### What is expected:
The listing below contains a span that opens with the line containing "Image resolution: width=1600" and closes with the line containing "The height and width of the screenshot is (409, 1836).". Return that span exactly.
=====
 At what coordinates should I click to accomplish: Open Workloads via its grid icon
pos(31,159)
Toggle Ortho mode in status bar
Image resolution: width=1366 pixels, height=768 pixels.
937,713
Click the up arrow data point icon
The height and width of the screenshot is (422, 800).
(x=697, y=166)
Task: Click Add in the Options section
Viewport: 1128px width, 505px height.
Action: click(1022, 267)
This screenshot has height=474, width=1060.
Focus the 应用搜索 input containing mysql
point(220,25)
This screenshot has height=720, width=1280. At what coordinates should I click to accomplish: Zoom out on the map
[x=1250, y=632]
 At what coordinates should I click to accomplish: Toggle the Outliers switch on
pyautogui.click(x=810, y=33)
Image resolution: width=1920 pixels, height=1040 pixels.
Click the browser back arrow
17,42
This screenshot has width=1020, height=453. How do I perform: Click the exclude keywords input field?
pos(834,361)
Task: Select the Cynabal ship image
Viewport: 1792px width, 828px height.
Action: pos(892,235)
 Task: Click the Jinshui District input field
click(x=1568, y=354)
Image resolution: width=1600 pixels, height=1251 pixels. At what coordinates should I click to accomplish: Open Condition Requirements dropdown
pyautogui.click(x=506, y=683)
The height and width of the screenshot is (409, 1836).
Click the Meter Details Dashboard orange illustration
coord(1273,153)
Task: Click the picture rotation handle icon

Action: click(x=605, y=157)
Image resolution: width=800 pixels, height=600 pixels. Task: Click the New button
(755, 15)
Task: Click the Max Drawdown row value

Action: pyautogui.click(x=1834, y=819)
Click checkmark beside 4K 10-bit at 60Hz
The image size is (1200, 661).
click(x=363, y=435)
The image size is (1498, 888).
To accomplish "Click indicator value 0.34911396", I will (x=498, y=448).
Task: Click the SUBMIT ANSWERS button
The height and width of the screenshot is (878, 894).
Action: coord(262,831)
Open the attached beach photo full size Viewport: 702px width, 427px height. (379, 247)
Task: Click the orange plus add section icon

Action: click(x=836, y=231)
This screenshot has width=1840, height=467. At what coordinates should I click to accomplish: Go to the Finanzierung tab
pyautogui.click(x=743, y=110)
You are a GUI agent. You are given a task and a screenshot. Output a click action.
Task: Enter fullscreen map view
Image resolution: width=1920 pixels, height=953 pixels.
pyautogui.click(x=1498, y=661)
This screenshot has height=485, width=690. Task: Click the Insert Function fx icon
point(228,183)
=====
### Worked solution:
Image resolution: width=1600 pixels, height=1251 pixels. At what coordinates should I click to accomplish: Open Condition Requirements dropdown
pyautogui.click(x=506, y=683)
The height and width of the screenshot is (409, 1836).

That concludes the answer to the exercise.